Messing with Google Analytics API on your own is pretty tricky too. Once GA releases a new version (API v4 is here), all your dashboards and code breaks, and you have to start from almost scratch.
I use tools that have connectors to API and deal with everything for me like Analytics Canvas.
Paul Koks says
Hi Olga, thank you for your comment! You are right about needing a (probably) paid tool like Analytics Canvas if you aim for a robust solution.
I assume you query your data per month (or even week) automatically to avoid sampling and it get’s consolidated after. Have you found this method to skew any other metrics in GA?
Best,
Paul
Béate Vervaecke says
I think sampling happens on the property level, not the view level. So splitting in different views will not help. https://support.google.com/analytics/answer/2637192?hl=en
Paul Koks says
Hi Béate,
It’s true that sampling is applied at the property level. However, it still can be effective to use different views. I will show you an example.
Let’s assume you have a website with 2 million sessions in a month and 400.000 come from paid search.
1) A view with no filters applied. If you would segment on paid search, you would run into sampling if you select one month of data.
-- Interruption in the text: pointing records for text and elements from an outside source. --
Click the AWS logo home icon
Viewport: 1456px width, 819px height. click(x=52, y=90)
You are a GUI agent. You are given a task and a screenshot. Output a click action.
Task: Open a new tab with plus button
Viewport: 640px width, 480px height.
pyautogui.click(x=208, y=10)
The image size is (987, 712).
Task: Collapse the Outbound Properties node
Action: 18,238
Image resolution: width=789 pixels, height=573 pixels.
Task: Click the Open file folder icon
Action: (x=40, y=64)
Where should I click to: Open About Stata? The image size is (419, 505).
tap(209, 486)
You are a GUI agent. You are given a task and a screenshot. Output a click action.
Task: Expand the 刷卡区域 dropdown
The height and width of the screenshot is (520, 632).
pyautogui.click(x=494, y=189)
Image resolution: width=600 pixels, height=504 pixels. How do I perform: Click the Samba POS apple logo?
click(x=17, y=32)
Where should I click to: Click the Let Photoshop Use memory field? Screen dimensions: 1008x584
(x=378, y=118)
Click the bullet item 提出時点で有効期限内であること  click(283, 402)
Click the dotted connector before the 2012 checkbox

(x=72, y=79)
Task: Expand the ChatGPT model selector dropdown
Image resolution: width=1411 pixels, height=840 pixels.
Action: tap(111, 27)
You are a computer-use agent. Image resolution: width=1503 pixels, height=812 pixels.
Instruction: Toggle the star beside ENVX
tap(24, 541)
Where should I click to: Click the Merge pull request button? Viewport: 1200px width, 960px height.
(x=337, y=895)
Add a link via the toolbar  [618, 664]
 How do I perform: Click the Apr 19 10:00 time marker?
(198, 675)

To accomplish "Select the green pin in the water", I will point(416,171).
2) A view with a filter on paid search. This view collects 400.000 sessions each month. As long as you use the overall reports (no secondary dimension, custom report or segment applied) you will see accurate report data for paid search. So creating multiple views can be very effective to analyze particular segments in more depth without having a sampling risk.
Hope this helps!
Paul
Chris says
While these are good ways to deal with sampling, they are just that, way to deal. It shows that there isn’t a good solution overall, outside of paying (analytics 360/adobe analytics).
I love the thought around how if you are only getting 25% of your data in a report, you could look at that as having 25% confidence. That can make a compelling argument to management if you are trying to upgrade to a paid solution, or get further funding.
Paul Koks says
Hi Chris,
You are right here, no 100% solution. Unless you can afford to change to using paid tools.
The 25% sessions in a sample -> 25% confidence, is a personal, soft approach to this issue. However, it also greatly depends of the actual size of your sample/population. For me it’s always a “no go” if there are less than 70/80% of the sessions in the sample. And it also depends on what kind of decision you will base on your data. The higher the risk, the higher the confidence needed.
I have actually just searched on Google and found a great article written by LunaMetrics that goes a lot deeper on this:
http://www.lunametrics.com/blog/2016/03/03/accurate-sampling-google-analytics/
Best,
Paul
Peter Doman says
Totally agree with you on data sampling. One of my clients GA account always run into this issue since monthly sessions exceed free GA limits.
However I have a small work around for this. Instead of using GA’s pre-built segments, you can make use of the analytics tools from the left menu.
For an example, say if you are after the organic UV. Instead of selecting this pre-built segment that gives you sampling data, you can get the non-sampling data by going to Acquisition > All traffic > Source/medium and then search for “organic”.
Paul Koks says
Thanks Peter, that definitely works in some cases. However, you can’t replicate it via the regular interface / navigation paths if you work with more advanced segments in GA.